## Work required
Below are lines of data, and only some are wanted. Please repeat exactly those from the line that has "476x529 pixels. How" through the line that has "Task: Open the Agent column header menu".

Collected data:
__________________________________________________

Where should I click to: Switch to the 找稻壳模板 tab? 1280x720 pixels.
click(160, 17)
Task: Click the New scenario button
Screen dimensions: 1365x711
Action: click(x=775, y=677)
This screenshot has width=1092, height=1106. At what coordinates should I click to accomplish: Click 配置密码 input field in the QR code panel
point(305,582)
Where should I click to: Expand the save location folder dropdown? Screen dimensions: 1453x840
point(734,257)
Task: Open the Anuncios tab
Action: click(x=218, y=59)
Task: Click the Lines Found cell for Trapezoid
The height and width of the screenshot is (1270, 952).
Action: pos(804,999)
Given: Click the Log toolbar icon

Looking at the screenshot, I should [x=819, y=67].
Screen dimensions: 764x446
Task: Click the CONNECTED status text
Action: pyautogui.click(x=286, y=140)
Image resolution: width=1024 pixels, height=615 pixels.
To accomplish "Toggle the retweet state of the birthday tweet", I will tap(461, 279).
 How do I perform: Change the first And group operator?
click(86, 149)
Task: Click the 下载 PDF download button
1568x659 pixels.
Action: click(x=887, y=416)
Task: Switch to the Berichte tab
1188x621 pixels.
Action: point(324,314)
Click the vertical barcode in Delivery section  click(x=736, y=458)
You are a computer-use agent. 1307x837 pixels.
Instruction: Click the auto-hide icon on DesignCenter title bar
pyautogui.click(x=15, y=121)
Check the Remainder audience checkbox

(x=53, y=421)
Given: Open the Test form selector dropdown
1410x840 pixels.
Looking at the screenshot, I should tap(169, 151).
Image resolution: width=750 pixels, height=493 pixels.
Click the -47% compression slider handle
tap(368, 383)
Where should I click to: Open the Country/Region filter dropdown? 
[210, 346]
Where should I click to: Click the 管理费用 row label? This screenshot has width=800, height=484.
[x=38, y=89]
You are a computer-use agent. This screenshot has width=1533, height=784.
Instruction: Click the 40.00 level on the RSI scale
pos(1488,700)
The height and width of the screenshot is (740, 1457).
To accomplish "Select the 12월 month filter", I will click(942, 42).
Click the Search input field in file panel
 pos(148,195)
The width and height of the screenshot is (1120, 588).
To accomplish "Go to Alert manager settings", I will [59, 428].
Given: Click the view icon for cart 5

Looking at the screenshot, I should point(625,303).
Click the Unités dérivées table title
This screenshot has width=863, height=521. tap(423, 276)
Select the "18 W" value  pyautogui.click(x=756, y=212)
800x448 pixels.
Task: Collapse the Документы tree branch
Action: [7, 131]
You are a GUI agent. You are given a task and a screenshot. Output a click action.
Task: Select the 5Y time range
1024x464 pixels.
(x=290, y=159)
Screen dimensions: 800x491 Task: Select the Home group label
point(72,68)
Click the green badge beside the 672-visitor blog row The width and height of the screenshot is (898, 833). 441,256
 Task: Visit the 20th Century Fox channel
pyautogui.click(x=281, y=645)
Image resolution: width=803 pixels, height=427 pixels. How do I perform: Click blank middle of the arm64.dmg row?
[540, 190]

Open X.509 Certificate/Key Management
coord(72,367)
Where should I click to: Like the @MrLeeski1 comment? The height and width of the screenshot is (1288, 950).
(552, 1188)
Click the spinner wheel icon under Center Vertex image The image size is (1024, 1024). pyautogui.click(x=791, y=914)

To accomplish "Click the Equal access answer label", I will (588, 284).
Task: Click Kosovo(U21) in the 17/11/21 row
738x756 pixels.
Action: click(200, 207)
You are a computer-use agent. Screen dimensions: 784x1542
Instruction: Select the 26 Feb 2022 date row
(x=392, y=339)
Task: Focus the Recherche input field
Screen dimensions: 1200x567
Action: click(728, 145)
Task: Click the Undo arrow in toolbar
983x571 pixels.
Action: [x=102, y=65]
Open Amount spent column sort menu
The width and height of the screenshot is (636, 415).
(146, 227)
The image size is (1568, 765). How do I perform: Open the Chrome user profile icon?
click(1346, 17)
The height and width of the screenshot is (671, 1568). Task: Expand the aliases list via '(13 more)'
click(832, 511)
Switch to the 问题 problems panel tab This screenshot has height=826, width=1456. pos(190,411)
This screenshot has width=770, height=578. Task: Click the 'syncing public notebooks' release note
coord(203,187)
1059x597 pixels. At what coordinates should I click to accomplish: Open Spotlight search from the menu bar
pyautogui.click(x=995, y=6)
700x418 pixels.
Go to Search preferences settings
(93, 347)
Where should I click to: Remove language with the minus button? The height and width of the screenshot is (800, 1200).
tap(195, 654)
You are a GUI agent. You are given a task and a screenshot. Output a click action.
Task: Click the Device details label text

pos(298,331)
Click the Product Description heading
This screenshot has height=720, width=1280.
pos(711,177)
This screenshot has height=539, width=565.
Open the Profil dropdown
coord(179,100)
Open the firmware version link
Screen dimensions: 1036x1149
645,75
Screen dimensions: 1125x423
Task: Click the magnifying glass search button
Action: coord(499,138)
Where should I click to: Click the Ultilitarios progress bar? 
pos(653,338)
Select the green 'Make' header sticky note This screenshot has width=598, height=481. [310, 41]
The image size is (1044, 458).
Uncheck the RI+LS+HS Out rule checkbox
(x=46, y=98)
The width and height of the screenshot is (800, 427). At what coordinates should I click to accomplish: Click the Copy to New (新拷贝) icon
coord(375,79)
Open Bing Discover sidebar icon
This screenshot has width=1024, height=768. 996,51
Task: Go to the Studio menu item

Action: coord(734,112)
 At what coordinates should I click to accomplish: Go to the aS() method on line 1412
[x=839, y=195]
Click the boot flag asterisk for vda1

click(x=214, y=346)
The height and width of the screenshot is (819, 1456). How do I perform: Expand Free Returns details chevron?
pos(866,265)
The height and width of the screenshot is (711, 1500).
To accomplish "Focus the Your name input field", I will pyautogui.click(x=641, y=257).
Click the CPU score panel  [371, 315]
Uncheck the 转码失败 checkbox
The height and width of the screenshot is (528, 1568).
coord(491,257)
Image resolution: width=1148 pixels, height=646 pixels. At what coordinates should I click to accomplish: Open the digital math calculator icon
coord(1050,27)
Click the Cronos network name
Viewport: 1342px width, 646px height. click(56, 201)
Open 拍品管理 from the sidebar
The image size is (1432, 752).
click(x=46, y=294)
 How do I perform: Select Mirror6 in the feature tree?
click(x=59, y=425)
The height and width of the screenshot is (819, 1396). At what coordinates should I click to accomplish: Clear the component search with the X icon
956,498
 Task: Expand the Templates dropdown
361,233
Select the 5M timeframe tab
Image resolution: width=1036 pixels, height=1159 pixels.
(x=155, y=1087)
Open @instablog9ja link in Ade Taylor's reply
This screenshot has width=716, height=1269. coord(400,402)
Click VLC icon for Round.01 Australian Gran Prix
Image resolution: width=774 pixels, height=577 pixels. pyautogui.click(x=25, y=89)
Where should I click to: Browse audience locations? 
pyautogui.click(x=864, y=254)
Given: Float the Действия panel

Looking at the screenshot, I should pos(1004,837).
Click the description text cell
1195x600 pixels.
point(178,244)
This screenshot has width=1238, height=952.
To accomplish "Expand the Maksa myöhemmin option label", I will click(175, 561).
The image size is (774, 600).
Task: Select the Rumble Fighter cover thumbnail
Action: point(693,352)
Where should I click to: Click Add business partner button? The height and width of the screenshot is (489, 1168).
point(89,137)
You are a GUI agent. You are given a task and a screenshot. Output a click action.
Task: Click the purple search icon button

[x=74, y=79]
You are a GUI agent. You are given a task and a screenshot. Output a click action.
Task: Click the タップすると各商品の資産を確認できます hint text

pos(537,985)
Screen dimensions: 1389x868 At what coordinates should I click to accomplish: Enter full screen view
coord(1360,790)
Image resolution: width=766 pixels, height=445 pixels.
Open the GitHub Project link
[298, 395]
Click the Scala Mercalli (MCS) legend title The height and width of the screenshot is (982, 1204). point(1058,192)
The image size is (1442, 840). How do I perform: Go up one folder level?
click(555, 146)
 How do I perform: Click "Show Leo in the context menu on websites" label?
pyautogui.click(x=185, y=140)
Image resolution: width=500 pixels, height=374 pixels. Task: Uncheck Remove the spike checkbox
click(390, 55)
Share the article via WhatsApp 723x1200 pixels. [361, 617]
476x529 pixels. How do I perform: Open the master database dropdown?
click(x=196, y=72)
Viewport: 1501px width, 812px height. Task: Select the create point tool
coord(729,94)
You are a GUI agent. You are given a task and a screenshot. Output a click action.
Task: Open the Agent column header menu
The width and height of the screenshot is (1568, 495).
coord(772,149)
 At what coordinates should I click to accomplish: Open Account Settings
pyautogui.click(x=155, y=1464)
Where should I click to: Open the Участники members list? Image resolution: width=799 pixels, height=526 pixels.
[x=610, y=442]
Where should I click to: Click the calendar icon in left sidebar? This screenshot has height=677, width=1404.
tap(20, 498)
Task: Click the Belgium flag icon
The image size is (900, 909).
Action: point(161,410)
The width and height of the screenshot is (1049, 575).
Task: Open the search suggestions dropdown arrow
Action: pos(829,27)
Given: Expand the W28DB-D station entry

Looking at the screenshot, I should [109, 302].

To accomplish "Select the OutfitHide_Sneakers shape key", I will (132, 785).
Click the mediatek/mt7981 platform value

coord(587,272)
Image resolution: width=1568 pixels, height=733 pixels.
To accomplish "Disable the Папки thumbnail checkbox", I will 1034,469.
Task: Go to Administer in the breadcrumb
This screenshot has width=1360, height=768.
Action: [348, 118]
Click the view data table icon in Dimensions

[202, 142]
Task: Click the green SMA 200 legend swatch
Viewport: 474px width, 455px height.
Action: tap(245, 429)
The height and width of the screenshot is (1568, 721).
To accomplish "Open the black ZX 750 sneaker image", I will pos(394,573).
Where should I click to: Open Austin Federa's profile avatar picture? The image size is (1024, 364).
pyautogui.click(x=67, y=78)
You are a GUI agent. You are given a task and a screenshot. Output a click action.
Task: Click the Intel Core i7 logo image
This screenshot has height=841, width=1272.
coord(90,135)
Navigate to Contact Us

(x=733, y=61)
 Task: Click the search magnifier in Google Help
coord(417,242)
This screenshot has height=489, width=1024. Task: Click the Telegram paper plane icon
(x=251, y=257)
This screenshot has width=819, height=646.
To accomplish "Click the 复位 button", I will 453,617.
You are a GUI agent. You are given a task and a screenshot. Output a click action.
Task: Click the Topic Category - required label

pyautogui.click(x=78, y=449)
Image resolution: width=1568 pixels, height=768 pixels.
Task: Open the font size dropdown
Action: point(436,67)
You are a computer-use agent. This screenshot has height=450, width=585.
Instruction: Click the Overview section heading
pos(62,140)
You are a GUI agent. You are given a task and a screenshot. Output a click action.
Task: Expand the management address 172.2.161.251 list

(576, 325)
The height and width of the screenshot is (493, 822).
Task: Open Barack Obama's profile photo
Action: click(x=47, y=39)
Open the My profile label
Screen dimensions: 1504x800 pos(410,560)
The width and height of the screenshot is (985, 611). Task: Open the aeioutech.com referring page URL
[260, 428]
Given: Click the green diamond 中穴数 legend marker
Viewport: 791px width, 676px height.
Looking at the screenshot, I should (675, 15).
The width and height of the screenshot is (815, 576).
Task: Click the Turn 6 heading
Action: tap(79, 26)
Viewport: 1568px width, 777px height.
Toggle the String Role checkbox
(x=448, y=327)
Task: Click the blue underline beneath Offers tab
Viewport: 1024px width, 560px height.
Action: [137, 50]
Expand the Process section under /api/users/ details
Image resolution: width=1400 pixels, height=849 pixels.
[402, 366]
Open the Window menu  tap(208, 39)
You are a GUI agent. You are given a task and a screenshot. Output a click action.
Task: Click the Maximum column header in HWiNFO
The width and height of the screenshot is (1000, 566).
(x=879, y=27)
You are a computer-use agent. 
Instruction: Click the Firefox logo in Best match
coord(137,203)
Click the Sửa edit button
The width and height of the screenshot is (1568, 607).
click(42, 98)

__________________________________________________

## Result of this exercise
476x529 pixels. How do I perform: Open the master database dropdown?
click(x=196, y=72)
Viewport: 1501px width, 812px height. Task: Select the create point tool
coord(729,94)
You are a GUI agent. You are given a task and a screenshot. Output a click action.
Task: Open the Agent column header menu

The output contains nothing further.